TIPS AND TRUTHS THAT NOONE TELLS A NEW MOTHER
Whilst Meghan Markle welcomed a bouncy baby boy last week, the queen of reality T.V Kim Kardhashian welcomed her fourth child through a surrogate just a few days ago. Babies are born every minute, and usually the new mother, whether it’s her first or last is bombarded with realms of information. From the Auntie next door with her old wives solutions to the lady at the grocery store line who knows it all, everybody wants to get their piece of advice in! A new baby is like a ticket to the most greatest ride in the theme park of your life. You are greeted with magic and wonder. Each day is a new day with brand new discoveries. Amongst all that lure and wonder also lies a certain amount of hardship. Sleepless nights, cracked nipples, fatigue, post natal recoveries, changes to your body, both good and bad, the fledgling new mother brandishes these afflictions like a true warrior. Whilst been avalanched with a plethora on information of all the do's and don't there are also snippets of advice that will not be told to a new mother, here are raw tips and truths!
1. You will feel like a total failure: Whether this is your first or last baby, each journey into motherhood is different. Much like good old Alice, it will have you spiralling into a strange rabbit hole where you will be feel emotionally and physically out of control. There will be dark days, and that is okay. Do not feel guilty about crying over the hard days. You are not to be judged or deemed at being ungrateful. The reality is that motherhood is hard, and once everyone has left at the end of the day after cooing and droning out words of advice, it’s only you left holding the crying baby into the wee hours of the night. It will get better and you are okay to have bad days!.

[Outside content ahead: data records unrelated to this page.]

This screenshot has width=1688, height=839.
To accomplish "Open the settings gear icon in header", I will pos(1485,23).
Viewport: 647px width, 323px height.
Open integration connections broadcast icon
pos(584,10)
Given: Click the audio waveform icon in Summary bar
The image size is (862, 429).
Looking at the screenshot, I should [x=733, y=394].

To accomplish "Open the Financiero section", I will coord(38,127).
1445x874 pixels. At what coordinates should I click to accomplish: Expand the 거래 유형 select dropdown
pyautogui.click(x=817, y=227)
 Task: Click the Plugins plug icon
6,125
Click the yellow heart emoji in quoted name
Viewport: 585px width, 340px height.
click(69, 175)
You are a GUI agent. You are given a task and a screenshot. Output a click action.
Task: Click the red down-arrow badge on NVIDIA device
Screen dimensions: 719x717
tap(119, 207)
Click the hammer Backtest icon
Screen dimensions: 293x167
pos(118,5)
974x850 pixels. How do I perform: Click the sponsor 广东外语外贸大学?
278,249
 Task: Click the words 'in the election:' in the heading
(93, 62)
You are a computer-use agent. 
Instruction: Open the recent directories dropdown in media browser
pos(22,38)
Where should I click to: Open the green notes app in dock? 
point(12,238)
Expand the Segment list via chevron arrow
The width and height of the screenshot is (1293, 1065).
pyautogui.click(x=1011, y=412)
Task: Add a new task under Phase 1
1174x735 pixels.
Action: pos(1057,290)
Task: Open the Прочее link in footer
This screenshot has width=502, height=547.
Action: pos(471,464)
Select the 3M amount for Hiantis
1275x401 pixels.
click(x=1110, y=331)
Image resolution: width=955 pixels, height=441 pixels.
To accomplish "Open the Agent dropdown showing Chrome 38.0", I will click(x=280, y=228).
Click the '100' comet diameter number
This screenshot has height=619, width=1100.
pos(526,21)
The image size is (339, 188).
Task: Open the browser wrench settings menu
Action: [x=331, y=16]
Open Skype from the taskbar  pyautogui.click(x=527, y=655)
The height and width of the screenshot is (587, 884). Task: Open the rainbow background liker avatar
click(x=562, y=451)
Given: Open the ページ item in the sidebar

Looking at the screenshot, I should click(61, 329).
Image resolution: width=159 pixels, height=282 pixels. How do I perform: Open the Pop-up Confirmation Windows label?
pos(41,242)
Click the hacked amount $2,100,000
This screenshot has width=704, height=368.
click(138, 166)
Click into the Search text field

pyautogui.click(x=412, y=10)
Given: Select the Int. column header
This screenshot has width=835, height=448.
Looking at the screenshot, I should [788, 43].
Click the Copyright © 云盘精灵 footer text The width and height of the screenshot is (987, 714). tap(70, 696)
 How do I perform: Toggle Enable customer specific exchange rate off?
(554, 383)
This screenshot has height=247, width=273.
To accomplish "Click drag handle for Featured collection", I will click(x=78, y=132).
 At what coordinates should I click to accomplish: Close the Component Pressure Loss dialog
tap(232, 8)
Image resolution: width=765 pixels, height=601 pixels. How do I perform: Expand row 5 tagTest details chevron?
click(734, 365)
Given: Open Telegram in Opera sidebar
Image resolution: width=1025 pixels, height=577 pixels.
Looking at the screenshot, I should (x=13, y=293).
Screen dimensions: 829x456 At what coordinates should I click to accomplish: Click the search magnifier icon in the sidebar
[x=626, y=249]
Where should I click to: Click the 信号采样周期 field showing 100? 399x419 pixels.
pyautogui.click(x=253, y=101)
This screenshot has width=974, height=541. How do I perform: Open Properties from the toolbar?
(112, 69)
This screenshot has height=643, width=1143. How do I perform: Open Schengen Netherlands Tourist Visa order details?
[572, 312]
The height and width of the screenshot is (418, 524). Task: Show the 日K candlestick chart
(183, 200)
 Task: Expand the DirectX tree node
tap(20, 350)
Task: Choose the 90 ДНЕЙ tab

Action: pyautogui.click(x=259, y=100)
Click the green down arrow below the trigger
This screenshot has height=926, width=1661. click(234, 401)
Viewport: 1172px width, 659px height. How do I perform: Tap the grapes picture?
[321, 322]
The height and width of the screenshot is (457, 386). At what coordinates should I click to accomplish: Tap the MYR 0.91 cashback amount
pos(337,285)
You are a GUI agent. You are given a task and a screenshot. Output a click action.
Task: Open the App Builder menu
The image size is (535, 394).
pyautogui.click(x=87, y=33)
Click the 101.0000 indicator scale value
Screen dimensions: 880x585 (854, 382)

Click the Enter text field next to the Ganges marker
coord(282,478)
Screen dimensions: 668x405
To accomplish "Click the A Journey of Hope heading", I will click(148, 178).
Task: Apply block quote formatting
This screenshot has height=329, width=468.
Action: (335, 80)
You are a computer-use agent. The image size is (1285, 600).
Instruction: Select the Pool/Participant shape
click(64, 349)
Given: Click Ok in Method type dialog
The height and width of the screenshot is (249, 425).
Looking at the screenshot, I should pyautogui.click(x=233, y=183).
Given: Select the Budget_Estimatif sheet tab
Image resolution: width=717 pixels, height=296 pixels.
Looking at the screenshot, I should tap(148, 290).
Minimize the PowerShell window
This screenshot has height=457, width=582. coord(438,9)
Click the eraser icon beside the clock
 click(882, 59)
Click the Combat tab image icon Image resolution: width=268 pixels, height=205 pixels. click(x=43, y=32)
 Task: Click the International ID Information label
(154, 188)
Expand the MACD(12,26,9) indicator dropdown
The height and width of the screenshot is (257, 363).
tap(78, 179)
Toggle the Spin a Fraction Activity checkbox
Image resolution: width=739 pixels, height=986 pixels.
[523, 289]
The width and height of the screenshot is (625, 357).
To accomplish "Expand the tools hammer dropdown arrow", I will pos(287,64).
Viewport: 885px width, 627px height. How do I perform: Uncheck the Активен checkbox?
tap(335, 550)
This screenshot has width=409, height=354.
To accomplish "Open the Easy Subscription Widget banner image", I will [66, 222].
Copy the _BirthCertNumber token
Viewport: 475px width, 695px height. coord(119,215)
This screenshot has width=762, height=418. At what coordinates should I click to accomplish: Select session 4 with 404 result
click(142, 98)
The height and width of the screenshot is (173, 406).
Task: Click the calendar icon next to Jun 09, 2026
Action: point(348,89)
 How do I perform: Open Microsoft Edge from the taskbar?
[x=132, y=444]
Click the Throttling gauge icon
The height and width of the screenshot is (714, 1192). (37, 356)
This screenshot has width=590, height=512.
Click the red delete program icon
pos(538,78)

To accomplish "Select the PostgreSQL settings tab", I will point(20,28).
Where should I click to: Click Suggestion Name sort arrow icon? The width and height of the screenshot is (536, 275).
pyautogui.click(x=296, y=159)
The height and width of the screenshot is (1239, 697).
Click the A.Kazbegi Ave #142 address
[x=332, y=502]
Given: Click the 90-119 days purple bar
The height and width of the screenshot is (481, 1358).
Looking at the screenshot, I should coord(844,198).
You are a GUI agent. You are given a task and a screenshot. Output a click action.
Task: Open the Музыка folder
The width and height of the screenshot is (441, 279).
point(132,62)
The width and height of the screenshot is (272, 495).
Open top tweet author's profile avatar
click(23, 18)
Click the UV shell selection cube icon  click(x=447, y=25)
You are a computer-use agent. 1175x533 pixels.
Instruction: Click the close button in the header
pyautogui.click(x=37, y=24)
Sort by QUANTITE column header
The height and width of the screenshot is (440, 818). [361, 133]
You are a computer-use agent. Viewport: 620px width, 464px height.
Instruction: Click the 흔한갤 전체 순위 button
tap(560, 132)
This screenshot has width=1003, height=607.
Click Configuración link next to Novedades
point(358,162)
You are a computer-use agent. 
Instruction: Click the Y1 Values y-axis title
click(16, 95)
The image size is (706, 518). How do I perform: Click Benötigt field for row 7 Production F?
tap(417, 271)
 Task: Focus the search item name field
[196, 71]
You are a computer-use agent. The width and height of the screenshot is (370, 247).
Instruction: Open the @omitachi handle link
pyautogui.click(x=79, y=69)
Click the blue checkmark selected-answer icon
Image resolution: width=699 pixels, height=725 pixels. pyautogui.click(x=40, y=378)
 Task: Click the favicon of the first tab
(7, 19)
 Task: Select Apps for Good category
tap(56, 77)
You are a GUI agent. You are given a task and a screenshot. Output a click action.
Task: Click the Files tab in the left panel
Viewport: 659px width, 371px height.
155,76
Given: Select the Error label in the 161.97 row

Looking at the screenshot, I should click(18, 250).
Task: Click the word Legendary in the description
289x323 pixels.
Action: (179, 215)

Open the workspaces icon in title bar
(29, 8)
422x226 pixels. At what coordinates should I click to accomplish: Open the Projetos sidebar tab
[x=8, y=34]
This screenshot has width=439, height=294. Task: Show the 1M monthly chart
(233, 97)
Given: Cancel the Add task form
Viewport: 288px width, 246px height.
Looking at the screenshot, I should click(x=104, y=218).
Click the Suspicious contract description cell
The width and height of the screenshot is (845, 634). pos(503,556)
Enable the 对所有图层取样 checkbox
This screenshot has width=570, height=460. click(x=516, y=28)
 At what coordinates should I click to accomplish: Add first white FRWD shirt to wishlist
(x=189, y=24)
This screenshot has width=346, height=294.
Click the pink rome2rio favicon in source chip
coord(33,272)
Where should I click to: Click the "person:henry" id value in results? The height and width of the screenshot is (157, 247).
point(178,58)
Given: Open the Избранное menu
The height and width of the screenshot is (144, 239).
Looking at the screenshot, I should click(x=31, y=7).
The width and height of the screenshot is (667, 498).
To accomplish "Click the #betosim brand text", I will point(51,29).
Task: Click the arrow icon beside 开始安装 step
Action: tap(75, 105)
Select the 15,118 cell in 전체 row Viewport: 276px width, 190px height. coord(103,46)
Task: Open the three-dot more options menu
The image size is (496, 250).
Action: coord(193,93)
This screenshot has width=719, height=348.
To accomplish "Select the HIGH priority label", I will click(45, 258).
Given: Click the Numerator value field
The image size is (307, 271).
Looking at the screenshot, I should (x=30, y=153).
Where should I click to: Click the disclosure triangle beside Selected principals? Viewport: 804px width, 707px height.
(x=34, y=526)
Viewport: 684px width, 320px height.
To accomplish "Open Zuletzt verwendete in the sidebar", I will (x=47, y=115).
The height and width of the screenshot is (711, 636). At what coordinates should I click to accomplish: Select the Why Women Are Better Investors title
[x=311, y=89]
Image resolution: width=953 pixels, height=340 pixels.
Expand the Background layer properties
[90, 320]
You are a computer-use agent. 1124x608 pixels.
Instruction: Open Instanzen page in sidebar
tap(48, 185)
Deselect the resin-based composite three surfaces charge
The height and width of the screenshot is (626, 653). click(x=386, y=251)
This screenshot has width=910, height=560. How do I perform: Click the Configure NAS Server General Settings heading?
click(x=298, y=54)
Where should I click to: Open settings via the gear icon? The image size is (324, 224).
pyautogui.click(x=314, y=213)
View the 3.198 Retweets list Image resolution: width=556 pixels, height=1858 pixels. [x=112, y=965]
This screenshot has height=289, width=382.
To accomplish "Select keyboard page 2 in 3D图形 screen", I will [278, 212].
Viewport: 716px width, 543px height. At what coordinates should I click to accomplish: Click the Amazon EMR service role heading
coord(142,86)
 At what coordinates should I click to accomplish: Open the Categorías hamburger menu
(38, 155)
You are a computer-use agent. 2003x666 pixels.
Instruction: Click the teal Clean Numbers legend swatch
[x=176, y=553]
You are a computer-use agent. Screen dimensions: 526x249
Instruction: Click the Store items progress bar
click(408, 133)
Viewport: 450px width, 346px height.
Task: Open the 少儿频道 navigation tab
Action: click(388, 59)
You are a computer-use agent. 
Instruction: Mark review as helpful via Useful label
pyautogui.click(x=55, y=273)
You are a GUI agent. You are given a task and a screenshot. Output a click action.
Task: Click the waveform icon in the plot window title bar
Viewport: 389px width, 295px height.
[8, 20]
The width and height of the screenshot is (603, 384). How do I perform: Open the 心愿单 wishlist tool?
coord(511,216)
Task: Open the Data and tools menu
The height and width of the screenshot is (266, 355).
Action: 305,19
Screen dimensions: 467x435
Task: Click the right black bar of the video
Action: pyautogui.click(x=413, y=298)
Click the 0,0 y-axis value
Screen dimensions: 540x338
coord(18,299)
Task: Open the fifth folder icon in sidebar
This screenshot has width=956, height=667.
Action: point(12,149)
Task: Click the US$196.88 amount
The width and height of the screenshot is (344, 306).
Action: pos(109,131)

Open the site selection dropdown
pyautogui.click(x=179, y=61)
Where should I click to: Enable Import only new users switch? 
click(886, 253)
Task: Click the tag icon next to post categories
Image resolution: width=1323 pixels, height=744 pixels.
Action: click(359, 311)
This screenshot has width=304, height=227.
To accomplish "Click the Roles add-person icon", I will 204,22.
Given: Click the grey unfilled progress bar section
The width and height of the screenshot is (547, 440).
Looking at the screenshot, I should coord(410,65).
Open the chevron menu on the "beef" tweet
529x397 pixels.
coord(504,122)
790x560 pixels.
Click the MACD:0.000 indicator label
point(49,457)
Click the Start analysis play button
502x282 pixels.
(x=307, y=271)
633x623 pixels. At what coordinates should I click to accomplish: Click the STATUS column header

2. You will ache.. everywhere and all the time: I still remember not being able to look down at my caesarean scar. Planning for a naturel delivery, things took a turn for the worse and suddenly I was in the theater room, getting a caesarean done. My beautiful little newborn took the sting away from the monstrosity of events that had been done to my body, sliced open and a tiny human being pulled out. Afterward I was in shock. My body shocked me at every movement, the scar throbbed, my breast heavy with the new milk, my back ached under my body weight, everything hurt. There is no one else other than a new mother who can relate to you the effects of post trauma on your body. Fortunately the euphoria of a new baby numbs the realities of stretched skin, flabby thighs, and body which will never return to its original shape. There will be days like this.
3. Information overload: Everybody loves a new baby, and everybody needs to give advice. Remember that you do not have to listen to it all. Some advice will be helpful but most are old wives tales, like don't use a soother, always rock your baby, or never put the baby clothes in the washing machine. As mothers we are expected to have babies and still carry on with the daily goings on of life. Do what works for you, you will always have the best interests of your baby at heart. You have an internal alarm system when you know your baby needs help. Trust that and stick to your natural instincts and the rest will follow.
4. It takes a village: New babies are tiny little things which you can fit in the crook of your hand, but looking after these new individuals requires a lot of work, and that means a number of people. So do not feel embarrassed, guilty or troubled to ask for help. Give yourself the time to spend with your newborn and let someone else cook, clean and do the laundry. It is okay and is only expected after the battle you have just gone through physically and mentally to create this perfect little human. Motherhood is a mystical magical world we have the privilege of entering. Do not let the opinion holders or what you should doers distract you from this beautiful relationship you have fallen into. Bury yourself in the baby sweet smells, for this is how you will happily every after!